For a tour that Washington will bill as proof of the president's wish to re-engage with Europe in his second term, Germany's omission is eloquent testimony to the effort's fragility.
It is all the more surprising since German Chancellor Gerhard Schroder is studiously not behaving like the French president who enjoys defying Washington while breezily claiming he wants to be friends.
Although French President Jacques Chirac muted his line at last Thursday's press conference in London, his sneering at Bush and British Prime Minister Tony Blair earlier in the week was pointed. Blair was naive to expect to be an honest broker, and the US president was not a man who systematically returned favors.
The German chancellor takes a softer line. He is eager to get back into Bush's good books. There is no talk from him of a multipolar world in which "democratization must not be confused with Westernization," as Chirac puts it. On the contrary, Schroder would love to kiss and make up.
"It's time to look forward.
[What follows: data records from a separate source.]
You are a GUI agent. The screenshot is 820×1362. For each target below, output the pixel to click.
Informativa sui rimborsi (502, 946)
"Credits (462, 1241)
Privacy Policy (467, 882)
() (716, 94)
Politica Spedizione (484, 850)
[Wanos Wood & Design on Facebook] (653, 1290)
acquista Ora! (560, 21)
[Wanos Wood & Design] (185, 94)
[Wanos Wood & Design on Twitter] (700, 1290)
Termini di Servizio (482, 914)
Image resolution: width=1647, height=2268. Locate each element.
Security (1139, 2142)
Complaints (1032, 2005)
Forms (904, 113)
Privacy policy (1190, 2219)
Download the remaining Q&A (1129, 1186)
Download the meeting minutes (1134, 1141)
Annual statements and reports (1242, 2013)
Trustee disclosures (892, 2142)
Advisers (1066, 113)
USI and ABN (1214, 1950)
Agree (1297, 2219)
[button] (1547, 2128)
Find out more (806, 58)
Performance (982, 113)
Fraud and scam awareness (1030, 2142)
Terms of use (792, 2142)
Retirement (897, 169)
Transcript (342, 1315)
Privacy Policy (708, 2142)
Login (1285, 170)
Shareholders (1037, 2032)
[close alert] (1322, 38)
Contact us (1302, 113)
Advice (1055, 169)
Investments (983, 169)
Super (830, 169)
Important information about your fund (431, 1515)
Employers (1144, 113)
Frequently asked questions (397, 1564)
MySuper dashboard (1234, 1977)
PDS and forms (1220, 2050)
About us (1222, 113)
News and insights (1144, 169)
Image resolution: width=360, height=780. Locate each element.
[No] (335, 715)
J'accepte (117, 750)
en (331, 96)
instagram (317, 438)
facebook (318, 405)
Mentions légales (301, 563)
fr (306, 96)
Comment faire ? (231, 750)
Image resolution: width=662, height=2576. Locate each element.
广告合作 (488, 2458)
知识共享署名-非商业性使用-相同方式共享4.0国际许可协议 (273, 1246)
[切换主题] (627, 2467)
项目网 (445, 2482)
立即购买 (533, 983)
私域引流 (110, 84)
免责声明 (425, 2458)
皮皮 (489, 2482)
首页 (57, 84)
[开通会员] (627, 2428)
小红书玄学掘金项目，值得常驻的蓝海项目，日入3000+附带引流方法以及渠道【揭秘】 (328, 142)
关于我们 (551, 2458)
The relationship can be built successfully," he said after phoning to congratulate Bush.
Of course, the chancellor would have preferred a Senator John Kerry victory, and disappointment is palpable in every conversation with government loyalists here.
"Bush has won, and we'll have to make the best of it," as one senior official said through gritted teeth.
More diplomatically, Karsten Voigt, the chancellor's main adviser on relations with the US, describes Berlin's mood as one of "intentional optimism."
The foreign ministry where Voigt has his office was once the Central Bank under Hitler and, during the Cold War division, the headquarters of East Germany's ruling Communist party. In re-unified Berlin, the building's one symbol of continuity is the challenging "Paternoster," a constantly moving belt of open-fronted wooden lifts.
They pose a tough test of timing. Step in too early, and you bang your head. Leave it too late, and you drop into a void. It's an apt metaphor for Berlin's problem in judging how to restore friendship with Washington.
Some observers claim that a Kerry victory would have been more awkward since he would have asked Berlin to reconsider its refusal to send troops to Iraq. German officials reject this. Their line was well understood, and Kerry would not have wanted to spoil his overtures to Berlin with unrealistic demands, officials argue.
Besides declining to fight alongside the Americans and British, Germany refuses to join in training Iraqi forces inside Iraq. It even insists that German officers at NATO headquarters leave the room when Iraq operations are on the agenda.
In spite of these gestures of resistance, Voigt rattles off a list of areas where Germany is a reliable ally -- from being the second-largest troop provider in Afghanistan to its strong support for Washington's reform initiatives in the Middle East. He even claims a German affinity with the emergence of a strongly Christian majority in America.